WHAT IS EXPECTED
Among the entries below, only the lines starting at the one with "Click the 512GB Wise card image" and ending at the one with "At what coordinates", both included, are to be printed exactly.

DATASET EXCERPTS
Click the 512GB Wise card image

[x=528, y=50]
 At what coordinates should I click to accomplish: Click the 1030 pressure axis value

* * *

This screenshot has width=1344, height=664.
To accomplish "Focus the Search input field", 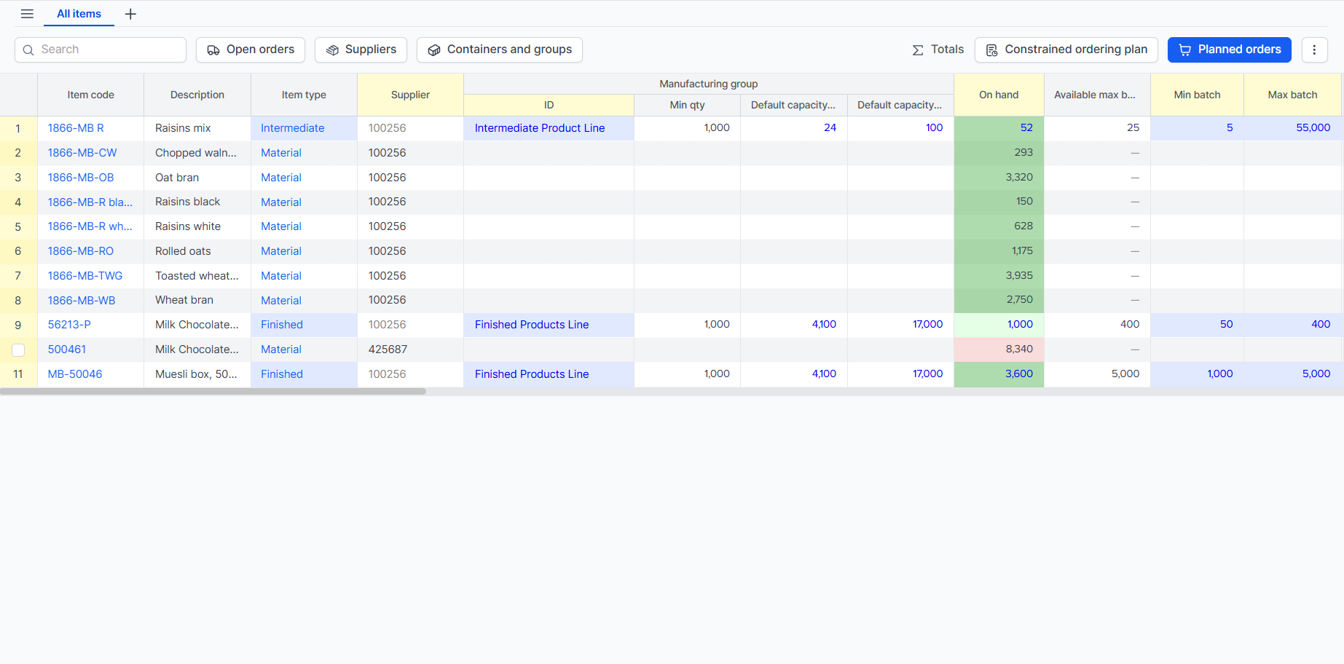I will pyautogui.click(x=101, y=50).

---

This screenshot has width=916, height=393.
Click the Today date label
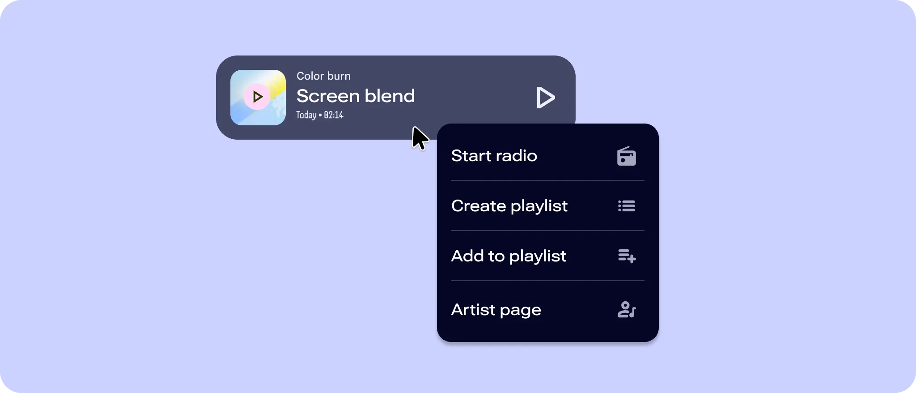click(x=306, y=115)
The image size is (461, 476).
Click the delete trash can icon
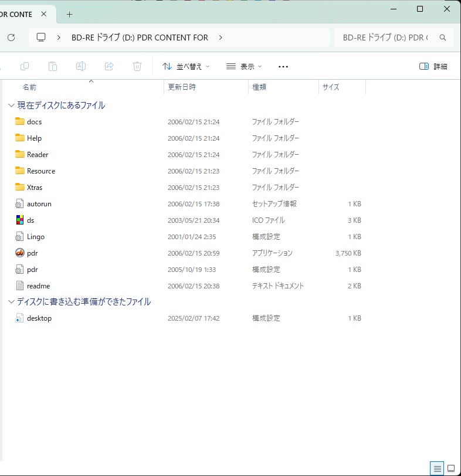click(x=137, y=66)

RESULT FOR THIS EXERCISE
Click the 512GB Wise card image

[x=528, y=50]
 At what coordinates should I click to accomplish: Click the 1030 pressure axis value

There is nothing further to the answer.